Sumber:
=-=-=

-->

HUKUM-HUKUM SEPUTAR ORANG YANG BERPUASA


1. Hukum-Hukum Seputar Orang yang Berpuasa

A. Pembatal Puasa

Para ulama telah menyebutkan dalam berbagai kitab fiqih mereka beberapa pembatal puasa, yaitu:

1. Jima’

2. Mengeluarkan mani dengan sengaja

3. Makan dan minum dengan sengaja

4. Segala sesuatu yang semakna dengan makan dan minum

5. Muntah secara sengaja

6. Keluar darah haidh dan nifas

Pembatal-pembatal puasa ini tidak membatalkan puasa seseorang kecuali dengan tiga syarat:

Pertama: Orang yang berpuasa mengetahui hukum dari pembatal-pembatal puasa ini.

Kedua: Dalam keadaan ingat, tidak karena lupa.

Ketiga: Sengaja dan atas kehendak dirinya sendiri.

- Apabila ada yang muntah dengan sengaja karena mengira bahwa muntah dengan sengaja tidak membatalkan, maka puasanya sah tidak batal. Dalilnya Alloh berfirman:

ادْعُوهُمْ لِآبَائِهِمْ هُوَ أَقْسَطُ عِندَ اللَّـهِ فَإِن لَّمْ تَعْلَمُوا آبَاءَهُمْ فَإِخْوَانُكُمْ فِي الدِّينِ وَمَوَالِيكُمْ وَلَيْسَ عَلَيْكُمْ جُنَاحٌ فِيمَا أَخْطَأْتُم بِهِ وَلَـكِن مَّا تَعَمَّدَتْ قُلُوبُكُمْ وَكَانَ اللَّـهُ غَفُورًا رَّحِيمًا 

Dan tidak ada dosa atasmu terhadap apa yang kamu khilaf padanya, tetapi (yang ada dosanya) apa yang disengaja oleh hatimu.

Dan adalah Allah Maha Pengampun lagi Maha Penyayang. (QS. al-Ahzab/33:5)

=-=-=

Uraian Tugas: Salin kembali bagian teks tentang pembatal puasa, mulai dari "Pembatal-pembatal puasa ini tidak" dan terus sampai "kehendak dirinya sendiri.". Ganti "syarat" dengan "ketentuan".

Catatan penentuan letak kata dan elemen:
=-=-=

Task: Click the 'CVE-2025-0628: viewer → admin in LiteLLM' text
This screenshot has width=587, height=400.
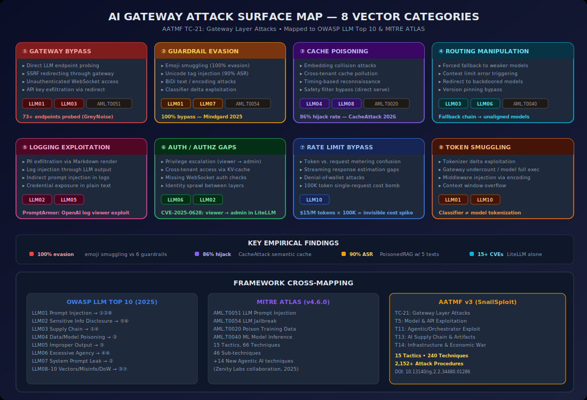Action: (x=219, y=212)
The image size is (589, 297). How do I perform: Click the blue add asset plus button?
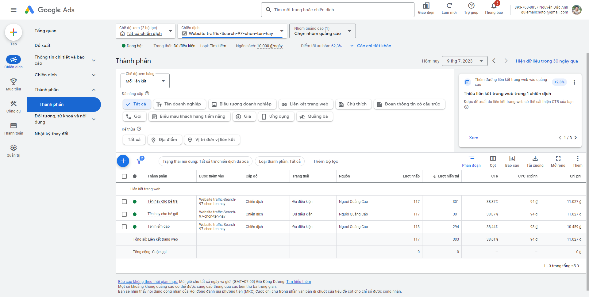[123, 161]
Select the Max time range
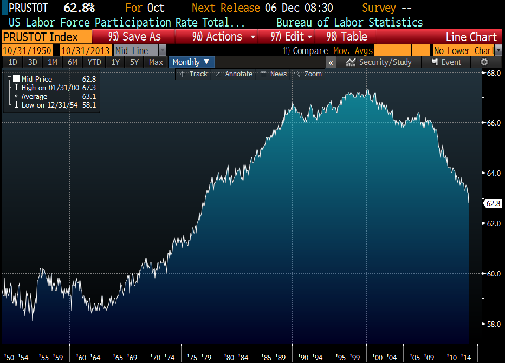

=-=-=

Jawaban Tugas:
Pembatal-pembatal puasa ini tidak membatalkan puasa seseorang kecuali dengan tiga ketentuan:

Pertama: Orang yang berpuasa mengetahui hukum dari pembatal-pembatal puasa ini.

Kedua: Dalam keadaan ingat, tidak karena lupa.

Ketiga: Sengaja dan atas kehendak dirinya sendiri.